_TASK STATEMENT_:
Please rewrite the lines between the one containing "Find the location of a" and the one containing "legend-label: 陕汽集团 is", inclusive, as a numbered list, skipping any blank lines and leaving out the pictures.

_RECORDS SUPPLIED_:
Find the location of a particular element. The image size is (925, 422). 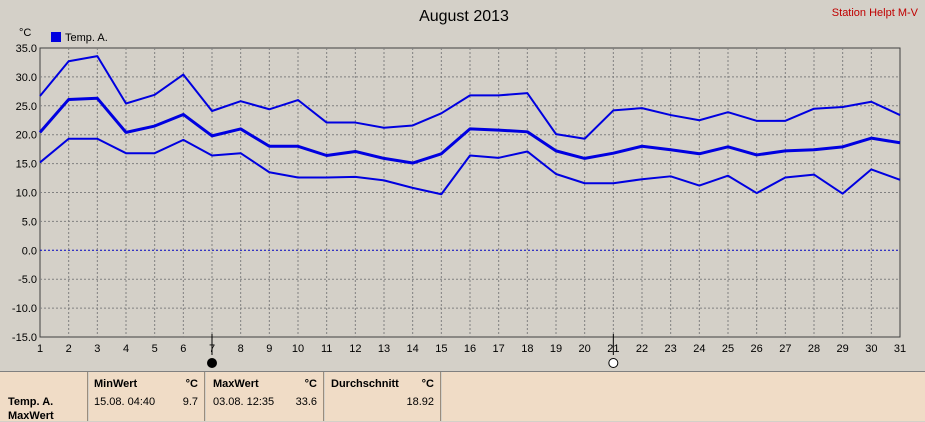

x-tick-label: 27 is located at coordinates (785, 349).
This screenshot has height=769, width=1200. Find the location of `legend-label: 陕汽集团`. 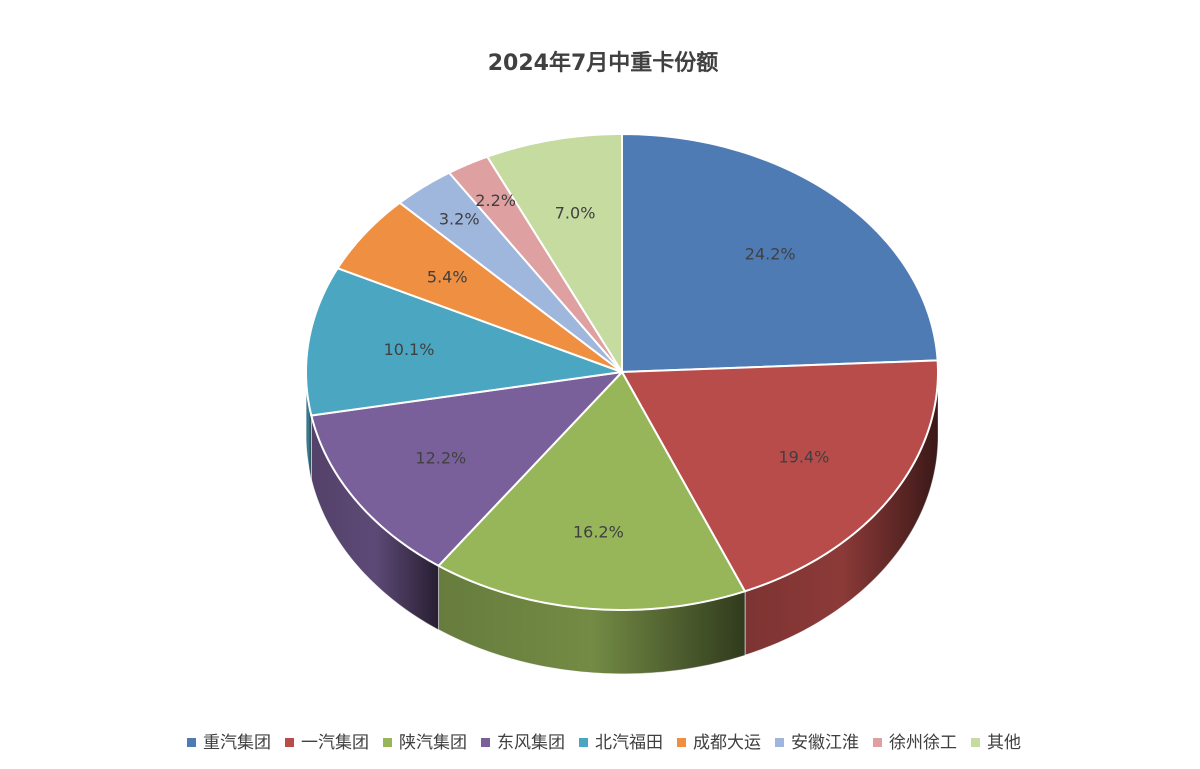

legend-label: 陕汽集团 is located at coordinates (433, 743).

--

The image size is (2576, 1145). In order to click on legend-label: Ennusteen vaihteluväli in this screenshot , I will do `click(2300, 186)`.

_TASK ANSWER_:
1. Find the location of a particular element. The image size is (925, 422). 
2. x-tick-label: 27 is located at coordinates (785, 349).
3. This screenshot has height=769, width=1200. Find the location of `legend-label: 陕汽集团`. 
4. legend-label: 陕汽集团 is located at coordinates (433, 743).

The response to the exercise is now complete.